Change each "Open" in the rows below to "Select", and write the rows out again with nothing else altered. Leave the pictures out of your answer.

··· Provided records ···

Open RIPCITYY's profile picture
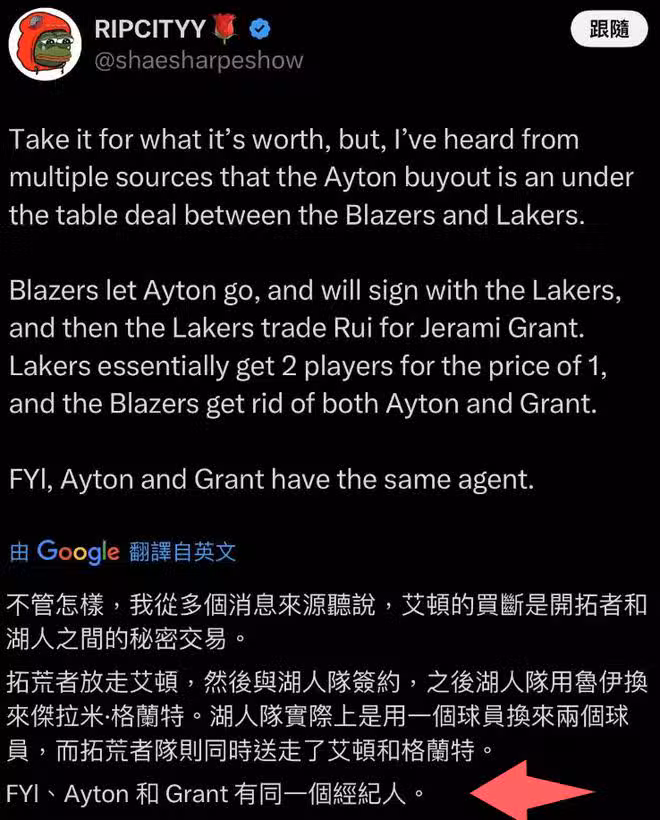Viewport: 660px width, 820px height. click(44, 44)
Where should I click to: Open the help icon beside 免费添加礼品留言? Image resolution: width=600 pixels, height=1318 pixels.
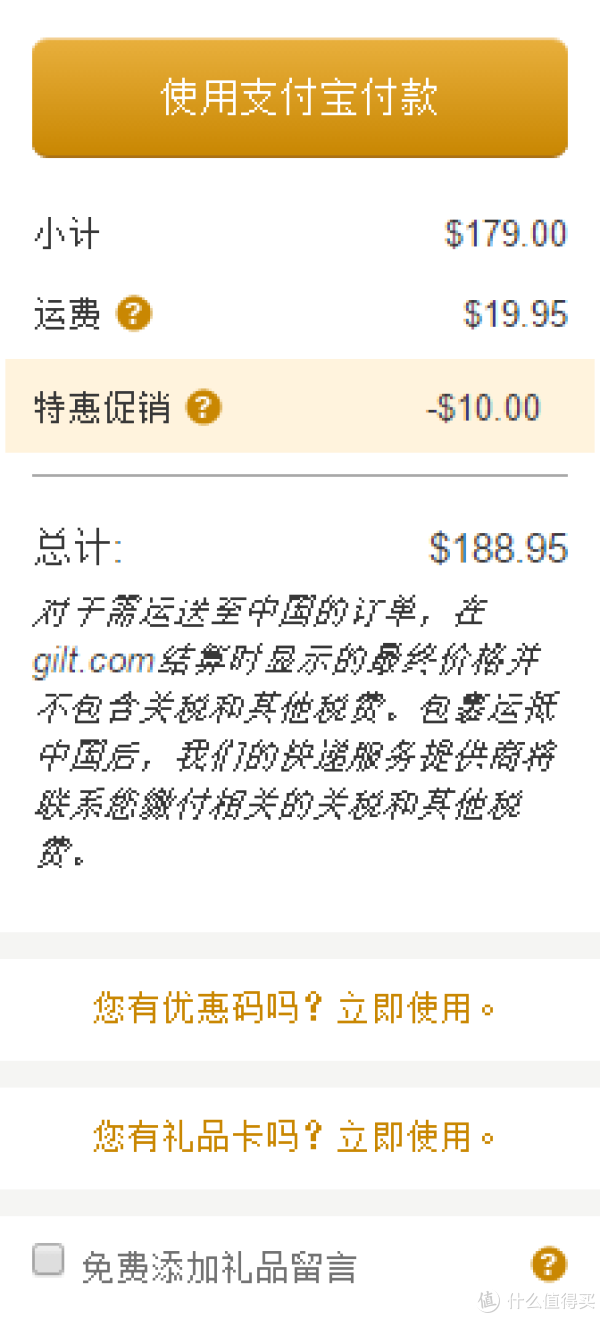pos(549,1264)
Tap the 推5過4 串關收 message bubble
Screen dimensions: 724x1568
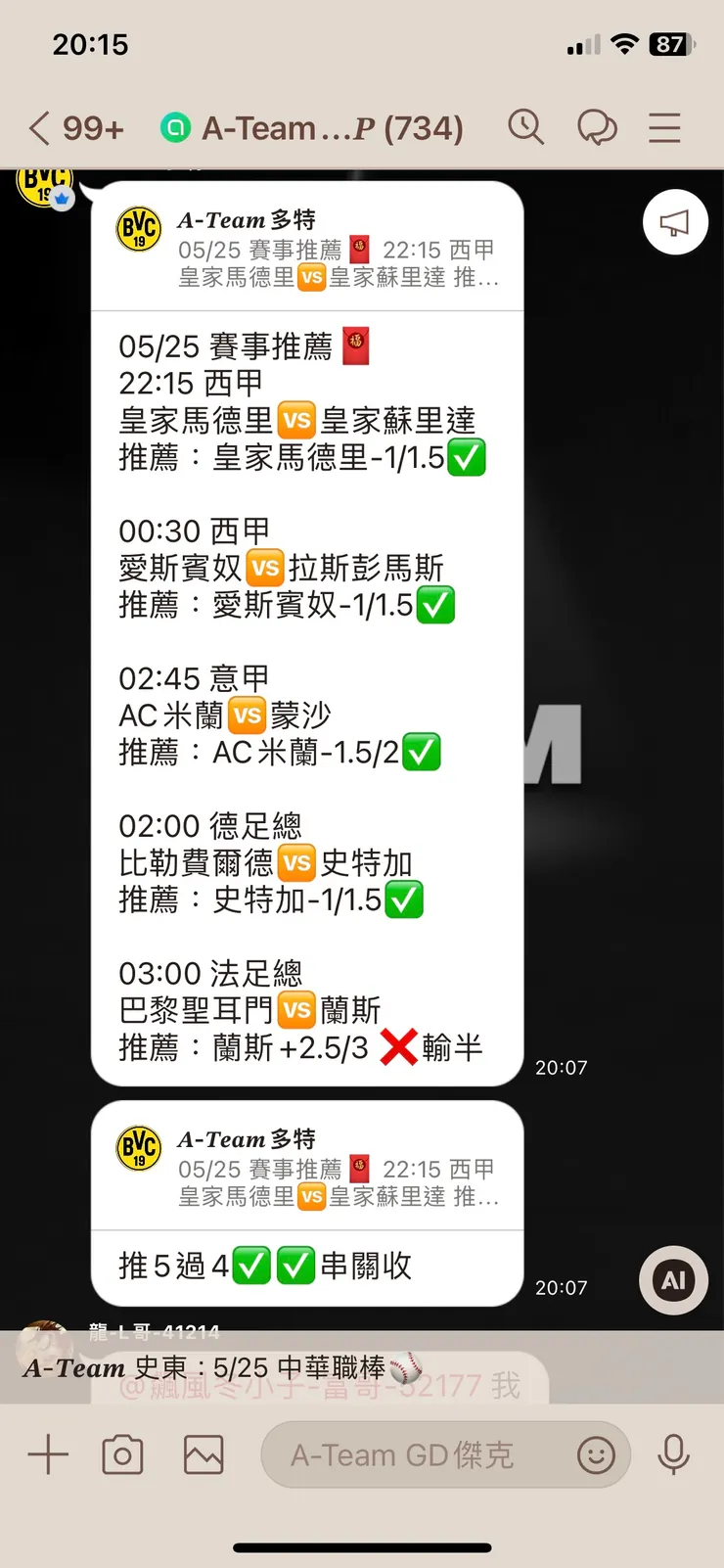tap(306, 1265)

···

■ Exercise output ■
Select RIPCITYY's profile picture
Viewport: 660px width, 820px height. click(44, 44)
Where should I click to: Select the help icon beside 免费添加礼品留言? Image resolution: width=600 pixels, height=1318 pixels.
pos(549,1264)
Tap the 推5過4 串關收 message bubble
Screen dimensions: 724x1568
tap(306, 1265)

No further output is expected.